Toxungen use might also exist in several mammal groups. Slow lorises (genus Nycticebus), which comprise several species of nocturnal primates in Southeast Asia, produce a secretion in their brachial glands (a scent gland near their armpit) that possesses apparent toxicity. When the secretion is licked and combined with saliva, their bite introduces the secretion into a wound, which can cause sometimes severe tissue injury to conspecifics and other aggressors, thereby functioning as a venom. They can also rub the secretion on their fur or lick their offspring before stashing them in a secure location, thereby functioning potentially as a toxungen. Skunks and several other members of Mephitidae and Mustelidae spray a noxious and potentially injurious secretion from their anal sac when threatened. High concentrations of the spray can be toxic, with rare accounts of spray victims suffering injury and even death.

Although the extinct theropod Dilophosaurus was portrayed in the original Jurassic Park and Jurassic World Dominion films as capable of spitting a toxic secretion, no evidence exists to suggest that any dinosaur possessed either a toxungen or venom.

==Classification of toxin deployment==
Some animals use their toxins in multiple ways, and can be classified as poisonous, toxungenous, and/or venomous. Examples include the scorpion Parabuthus transvaalicus, which is both toxungenous (can spray its toxins) and venomous (can inject its toxins), and the snake Rhabdophis tigrinus, which is poisonous (sequesters toad and/or firefly toxins in its nuchal gland tissues that are toxic if consumed by a predator), toxungenous (the nuchal glands are pressurized and can spray the toxins when ruptured), and venomous (toxic oral gland secretions can be injected via the teeth). Even humans can be considered facultatively poisonous, toxungenous, and venomous because they sometimes make use of toxins by all three means for research and development (e.g., biomedical purposes), agriculture (e.g., spraying insecticides), and nefarious reasons (to kill other animals, including humans).

==Evolution and function==
Toxungen deployment offers a key evolutionary advantage compared to poisons and venoms. Poisons and venoms require direct contact with the target animal, which puts the toxin-possessing animal at risk of injury and death from a potentially dangerous enemy. Evolving the capacity to spit or spray a toxic secretion can reduce this risk by delivering the toxins from a distance.

Toxins used as toxungens can be acquired by several means. Many species synthesize their own toxins and store them within glands, but others acquire their toxins exogenously from other species. Two examples illustrate exogenous acquisition.
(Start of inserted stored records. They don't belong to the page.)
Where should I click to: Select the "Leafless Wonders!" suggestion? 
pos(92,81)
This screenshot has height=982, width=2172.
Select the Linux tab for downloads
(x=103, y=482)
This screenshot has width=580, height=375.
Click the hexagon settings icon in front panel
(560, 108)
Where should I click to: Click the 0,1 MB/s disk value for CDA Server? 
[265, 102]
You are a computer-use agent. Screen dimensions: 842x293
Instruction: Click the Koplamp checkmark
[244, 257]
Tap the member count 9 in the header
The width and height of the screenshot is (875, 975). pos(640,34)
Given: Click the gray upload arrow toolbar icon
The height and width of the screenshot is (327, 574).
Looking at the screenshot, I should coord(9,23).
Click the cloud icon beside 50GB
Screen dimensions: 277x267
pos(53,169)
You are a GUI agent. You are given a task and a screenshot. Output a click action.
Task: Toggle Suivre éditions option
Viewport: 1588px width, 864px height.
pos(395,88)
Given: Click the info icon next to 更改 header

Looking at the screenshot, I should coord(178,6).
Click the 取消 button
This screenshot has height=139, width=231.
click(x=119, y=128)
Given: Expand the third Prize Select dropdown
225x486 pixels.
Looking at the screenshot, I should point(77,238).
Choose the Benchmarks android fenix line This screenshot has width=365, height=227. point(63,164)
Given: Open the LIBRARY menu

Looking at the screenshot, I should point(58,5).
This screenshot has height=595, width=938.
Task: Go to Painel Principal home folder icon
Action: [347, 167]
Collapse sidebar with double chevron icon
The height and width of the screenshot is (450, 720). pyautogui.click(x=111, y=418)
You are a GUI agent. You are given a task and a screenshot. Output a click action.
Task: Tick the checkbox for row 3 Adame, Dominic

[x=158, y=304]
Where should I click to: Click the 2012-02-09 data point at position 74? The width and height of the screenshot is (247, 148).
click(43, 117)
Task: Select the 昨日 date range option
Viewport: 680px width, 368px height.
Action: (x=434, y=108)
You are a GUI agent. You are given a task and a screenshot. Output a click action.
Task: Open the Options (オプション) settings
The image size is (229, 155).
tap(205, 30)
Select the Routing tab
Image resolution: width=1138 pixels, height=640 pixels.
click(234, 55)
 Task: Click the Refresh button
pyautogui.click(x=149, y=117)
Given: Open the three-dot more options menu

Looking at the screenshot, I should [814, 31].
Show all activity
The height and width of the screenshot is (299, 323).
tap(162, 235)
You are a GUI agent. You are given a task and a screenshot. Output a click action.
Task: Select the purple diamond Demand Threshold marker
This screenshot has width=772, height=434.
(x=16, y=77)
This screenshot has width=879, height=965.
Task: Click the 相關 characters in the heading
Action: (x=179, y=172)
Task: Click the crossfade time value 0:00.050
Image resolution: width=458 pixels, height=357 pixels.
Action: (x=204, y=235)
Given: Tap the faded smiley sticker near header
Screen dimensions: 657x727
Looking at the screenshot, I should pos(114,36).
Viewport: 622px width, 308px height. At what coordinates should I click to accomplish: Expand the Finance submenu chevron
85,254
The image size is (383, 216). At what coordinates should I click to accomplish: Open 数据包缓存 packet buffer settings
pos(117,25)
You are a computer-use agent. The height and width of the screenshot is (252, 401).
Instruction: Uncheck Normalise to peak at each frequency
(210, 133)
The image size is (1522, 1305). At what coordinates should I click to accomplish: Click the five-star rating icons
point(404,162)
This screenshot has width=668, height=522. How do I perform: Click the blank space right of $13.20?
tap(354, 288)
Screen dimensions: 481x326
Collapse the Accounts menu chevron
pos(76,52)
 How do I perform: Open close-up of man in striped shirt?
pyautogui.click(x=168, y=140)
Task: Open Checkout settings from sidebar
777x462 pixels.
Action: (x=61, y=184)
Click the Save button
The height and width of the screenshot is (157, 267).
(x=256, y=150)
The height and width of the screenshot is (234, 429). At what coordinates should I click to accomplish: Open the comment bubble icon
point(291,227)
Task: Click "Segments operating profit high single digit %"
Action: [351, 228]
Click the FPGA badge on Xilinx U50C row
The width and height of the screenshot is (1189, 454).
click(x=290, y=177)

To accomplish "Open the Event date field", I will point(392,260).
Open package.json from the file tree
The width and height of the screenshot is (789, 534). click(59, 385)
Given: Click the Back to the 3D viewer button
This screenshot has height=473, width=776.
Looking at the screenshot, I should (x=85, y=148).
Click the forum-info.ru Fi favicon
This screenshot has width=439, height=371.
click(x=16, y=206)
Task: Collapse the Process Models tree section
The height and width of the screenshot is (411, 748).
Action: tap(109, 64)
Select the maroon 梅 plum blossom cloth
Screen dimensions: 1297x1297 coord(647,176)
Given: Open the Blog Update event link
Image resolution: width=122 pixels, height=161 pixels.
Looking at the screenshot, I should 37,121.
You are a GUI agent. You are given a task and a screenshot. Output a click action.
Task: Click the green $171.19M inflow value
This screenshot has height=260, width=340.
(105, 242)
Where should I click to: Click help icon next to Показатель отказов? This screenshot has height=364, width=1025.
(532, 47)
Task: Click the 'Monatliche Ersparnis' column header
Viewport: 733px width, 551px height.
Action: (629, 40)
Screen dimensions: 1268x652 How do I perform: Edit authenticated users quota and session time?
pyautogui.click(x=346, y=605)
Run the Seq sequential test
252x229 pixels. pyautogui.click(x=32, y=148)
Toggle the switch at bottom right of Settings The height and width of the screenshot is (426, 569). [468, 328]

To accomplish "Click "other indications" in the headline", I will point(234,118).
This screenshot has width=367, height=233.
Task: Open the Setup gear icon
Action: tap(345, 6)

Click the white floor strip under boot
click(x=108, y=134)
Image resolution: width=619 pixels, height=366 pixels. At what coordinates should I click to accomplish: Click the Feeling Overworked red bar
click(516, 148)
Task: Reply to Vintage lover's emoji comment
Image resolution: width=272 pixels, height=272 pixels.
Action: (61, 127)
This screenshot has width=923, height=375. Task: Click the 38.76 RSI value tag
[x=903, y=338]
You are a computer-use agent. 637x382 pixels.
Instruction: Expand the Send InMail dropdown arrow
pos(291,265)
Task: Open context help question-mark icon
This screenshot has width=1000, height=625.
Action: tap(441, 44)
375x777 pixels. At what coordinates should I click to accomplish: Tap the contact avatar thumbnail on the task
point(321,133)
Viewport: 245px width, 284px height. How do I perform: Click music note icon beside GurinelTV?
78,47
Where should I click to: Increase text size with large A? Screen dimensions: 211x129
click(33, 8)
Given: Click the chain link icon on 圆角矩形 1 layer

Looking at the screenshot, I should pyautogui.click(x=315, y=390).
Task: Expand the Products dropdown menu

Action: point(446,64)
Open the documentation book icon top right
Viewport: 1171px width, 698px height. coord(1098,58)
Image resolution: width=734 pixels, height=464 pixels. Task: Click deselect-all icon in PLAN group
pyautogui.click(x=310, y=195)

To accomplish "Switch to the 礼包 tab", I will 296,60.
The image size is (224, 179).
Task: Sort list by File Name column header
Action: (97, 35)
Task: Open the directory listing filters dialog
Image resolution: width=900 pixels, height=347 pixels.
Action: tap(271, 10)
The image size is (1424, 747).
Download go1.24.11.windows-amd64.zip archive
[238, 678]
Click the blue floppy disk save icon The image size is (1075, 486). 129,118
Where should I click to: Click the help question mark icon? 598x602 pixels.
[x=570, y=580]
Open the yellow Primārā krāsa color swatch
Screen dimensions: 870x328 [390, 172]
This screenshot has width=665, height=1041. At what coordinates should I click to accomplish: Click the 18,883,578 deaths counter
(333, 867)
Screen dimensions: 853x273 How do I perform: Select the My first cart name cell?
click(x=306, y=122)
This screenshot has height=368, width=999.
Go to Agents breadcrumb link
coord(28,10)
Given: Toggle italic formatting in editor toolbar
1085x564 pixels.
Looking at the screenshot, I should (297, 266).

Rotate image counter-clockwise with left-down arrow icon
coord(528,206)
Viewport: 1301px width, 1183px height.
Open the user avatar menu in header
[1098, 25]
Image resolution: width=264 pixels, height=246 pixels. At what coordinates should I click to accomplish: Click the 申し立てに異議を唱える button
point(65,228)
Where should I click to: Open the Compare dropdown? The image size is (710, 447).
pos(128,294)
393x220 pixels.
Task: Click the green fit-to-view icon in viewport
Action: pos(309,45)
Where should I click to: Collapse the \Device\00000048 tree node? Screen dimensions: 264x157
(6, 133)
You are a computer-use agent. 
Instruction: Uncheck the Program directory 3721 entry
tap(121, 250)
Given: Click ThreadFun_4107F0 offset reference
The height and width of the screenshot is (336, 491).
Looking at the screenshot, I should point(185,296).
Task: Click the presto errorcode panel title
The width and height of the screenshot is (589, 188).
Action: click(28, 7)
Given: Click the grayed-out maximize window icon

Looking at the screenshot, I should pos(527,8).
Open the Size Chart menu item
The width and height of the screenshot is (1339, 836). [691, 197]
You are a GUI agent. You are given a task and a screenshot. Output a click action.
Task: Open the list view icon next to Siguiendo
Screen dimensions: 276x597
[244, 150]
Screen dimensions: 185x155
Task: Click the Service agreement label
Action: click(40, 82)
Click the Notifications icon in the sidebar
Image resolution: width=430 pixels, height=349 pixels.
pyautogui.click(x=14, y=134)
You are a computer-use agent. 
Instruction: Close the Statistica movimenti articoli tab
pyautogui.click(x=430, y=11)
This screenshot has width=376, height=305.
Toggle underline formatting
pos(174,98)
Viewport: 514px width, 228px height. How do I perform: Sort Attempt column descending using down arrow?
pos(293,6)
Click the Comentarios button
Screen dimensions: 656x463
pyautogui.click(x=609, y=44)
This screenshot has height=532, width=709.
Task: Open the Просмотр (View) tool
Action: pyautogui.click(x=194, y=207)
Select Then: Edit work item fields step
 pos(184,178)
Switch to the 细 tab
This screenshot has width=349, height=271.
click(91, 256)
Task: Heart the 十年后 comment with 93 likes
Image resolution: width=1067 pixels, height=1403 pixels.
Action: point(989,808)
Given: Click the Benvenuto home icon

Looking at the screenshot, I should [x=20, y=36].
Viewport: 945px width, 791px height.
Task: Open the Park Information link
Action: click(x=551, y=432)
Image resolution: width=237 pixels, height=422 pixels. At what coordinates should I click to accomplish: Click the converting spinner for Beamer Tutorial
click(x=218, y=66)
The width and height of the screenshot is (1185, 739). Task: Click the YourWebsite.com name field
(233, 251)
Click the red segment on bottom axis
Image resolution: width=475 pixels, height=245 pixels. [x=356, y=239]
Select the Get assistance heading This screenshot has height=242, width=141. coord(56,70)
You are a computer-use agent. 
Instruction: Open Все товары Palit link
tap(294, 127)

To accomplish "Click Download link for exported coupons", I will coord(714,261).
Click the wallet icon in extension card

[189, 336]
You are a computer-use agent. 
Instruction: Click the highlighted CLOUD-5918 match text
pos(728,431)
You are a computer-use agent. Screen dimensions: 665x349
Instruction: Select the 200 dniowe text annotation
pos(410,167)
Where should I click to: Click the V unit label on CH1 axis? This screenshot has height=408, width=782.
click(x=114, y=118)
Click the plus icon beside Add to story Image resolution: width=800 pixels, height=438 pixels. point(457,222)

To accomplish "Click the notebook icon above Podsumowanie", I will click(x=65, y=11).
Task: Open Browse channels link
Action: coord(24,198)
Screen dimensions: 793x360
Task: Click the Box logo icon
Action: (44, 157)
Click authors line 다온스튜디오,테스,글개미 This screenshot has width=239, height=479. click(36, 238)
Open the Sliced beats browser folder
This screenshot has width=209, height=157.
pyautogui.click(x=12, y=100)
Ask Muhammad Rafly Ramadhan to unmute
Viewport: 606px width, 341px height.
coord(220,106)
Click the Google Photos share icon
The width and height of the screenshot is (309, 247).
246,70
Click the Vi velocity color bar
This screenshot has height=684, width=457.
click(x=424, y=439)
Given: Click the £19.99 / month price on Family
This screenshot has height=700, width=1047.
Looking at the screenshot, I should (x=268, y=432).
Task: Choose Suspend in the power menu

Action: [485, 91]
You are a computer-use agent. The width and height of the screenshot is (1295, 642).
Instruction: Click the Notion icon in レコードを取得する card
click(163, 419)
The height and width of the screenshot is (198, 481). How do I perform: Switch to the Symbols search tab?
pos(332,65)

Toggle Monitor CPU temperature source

Snakes of the genus Rhabdophis sequester their nuchal gland toxins from their diet of toads and/or fireflies, Blue-ringed octopuses (genus Hapalochlaeana) acquire tetrodotoxin, the highly toxic non-proteinaceous component of their salivary glands that can be ejected into the water to subdue nearby prey, via accumulation from food resources and/or symbiotic tetrodotoxin-producing bacteria.

Toxungens are most commonly used for defensive purposes, but can be used in other contexts as well. Examples of toxungen use for predation include the blue-ringed octopus, which can squirt its secretion into water to immobilize or kill its prey, and ants of the genus Crematogaster that cooperatively subdue their prey by seizing, spread-eagling, and then smearing their toxins onto the prey's surface. Toxungens can also be used for communication and hygiene. Many hymenopterans possess a secretion used as a venom (injected for predation and/or defense) that can also be sprayed to communicate alarm among nestmates, to mark a trail used for food gathering, or to keep their brood free of parasites.

Because of their unique delivery system, toxungens may be chemically designed to better penetrate body surfaces. Arthropods that spray or smear their secretion onto insect prey enhance toxin penetration by including a spreading agent that additionally enhances toxicity. Some Spitting cobras have modified their secretion so that the cardiotoxins are more injurious to eye membranes.